• 提供された本文:
* * * *

26日、第15回世界陸上競技選手権5日目が中国・北京で行われ、男子やり投げ決勝はジュリアス・イエゴ(ケニア)が92メートル72の今季世界最高で制した。新井涼平(スズキ浜松AC)は83メートルで9位。リオデジャネイロ五輪代表に内定する入賞には、あと一歩届かなかった。男子200メートル準決勝はウサイン・ボルト(ジャマイカ)とジャスティン・ガトリン(米国)の100メートルの金銀メダリストが決勝進出。日本勢のサニブラウン・アブデル・ハキーム(城西大城西高)は2組5位(20秒47)、藤光謙司(ゼンリン)は3組7位(20秒34)、高瀬慧(富士通)は3組8位(20秒64)で、いずれも準決勝敗退となった。
 世界の壁は厚く、そして高い。ここまで日本勢は入賞者ゼロ――。大会前に日本陸上競技連盟が掲げた「メダル2、入賞6」のノルマが空しく見える。

 男子やり投げの新井には、その“暗雲”を切り裂くような投てきを期待された。初出場の24歳は、予選で投げるたびに記録を伸ばし、全体2位でファイナリストの仲間入りを果たしていた。世界選手権同種目での決勝進出は2009年ベルリン大会の村上幸史以来だった。

 決勝でも新井は1投目から80メートル81、2投目で83メートル07と着実に記録を伸ばした。迎えた前半ラストの3投目。投げ終えた時点の記録上位8人までに4投目以降も投げられる権利が与えられる。ボーダーラインの8位の新井にはビッグスローが求められていた。

* * * *

• 提供された記録:
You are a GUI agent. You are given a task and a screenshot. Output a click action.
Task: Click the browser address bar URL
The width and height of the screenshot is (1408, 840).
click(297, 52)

* * * *

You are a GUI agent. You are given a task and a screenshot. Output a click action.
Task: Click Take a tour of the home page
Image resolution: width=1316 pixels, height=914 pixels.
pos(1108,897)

* * * *

• 取り組む課題:
1 - 世界陸上の記事について、次の問いに答えてください。
(a) 男子やり投げ決勝を制したのは誰で、その記録は何メートルでしたか？
(b) 大会前に日本陸上競技連盟が掲げたノルマは何でしたか？
(c) 新井は予選で全体何位でしたか？
2 - 世界陸上の記事の続きを、最後の文の後から書き進めてください。
これらの記録は別の出典から取られたものです。

• 課題別の解答:
1 -
(a) ジュリアス・イエゴ(ケニア)で、92メートル72でした。
(b) 「メダル2、入賞6」です。
(c) 全体2位でした。

2 -
 助走へ入る前、新井は大きく吠えて、自らを鼓舞する。気合十分に走り出した。渾身の力を込め、北京の空へとやりを放ったが、勢い余ってラインオーバー。ファウルで記録なしとなった。「手応えがあったので残せれば……。自分の力不足です」と唇を噛んだ。

 その後の投てきで、前回大会王者のヴィテスラフ・ヴェセリー(チェコ)が83メートル13を投げ、新井は9位に陥落した。ファイナルまでの差はわずか6センチ――。惜しくも届かなかった。優勝したイエゴは、今季世界ランキング1位の90メートルスローワー。決勝でもパワフルな投てきで、92メートル72の今季世界最高をマークし、初優勝を飾った。

 サニブラウン、藤光、高瀬の出場者全員が予選を突破した男子200メートルも“20秒の壁”を打ち破れず、2003年パリ大会の末續慎吾以来の決勝進出はならなかった。

 サニブラウンは、予選同様ガトリンと同組に入り、5位に終わった。「さほど緊張はしなかったが、疲労感がいつもと違った」。サニブラウンの走りに切れ味は感じられなかった。それでも「やっぱり強いなと改めて感じた」とガトリンら世界トップの走りを傍で体感できたことは大きい。16歳のひと夏の経験は、トップスプリンターになるための大事なプロセスとなるはずだ。

 藤光と高瀬は“世界最速の男”ボルトと同組。ボルトはフィニッシュ直前でアナソ・ジョボドワナ(南アフリカ)と顔を見合わせて笑顔を見せた。余裕の走りで19秒95の今季自己ベストを記録した。一方、藤光は20秒34と予選よりも記録を落とし、自己ベストにも及ばない。「出し切れなかったのがとても悔しい」と振り返った。高瀬はリアクションタイムが0秒201と遅く、最後まで伸びを欠いた。20秒64で3組最下位に沈んだ。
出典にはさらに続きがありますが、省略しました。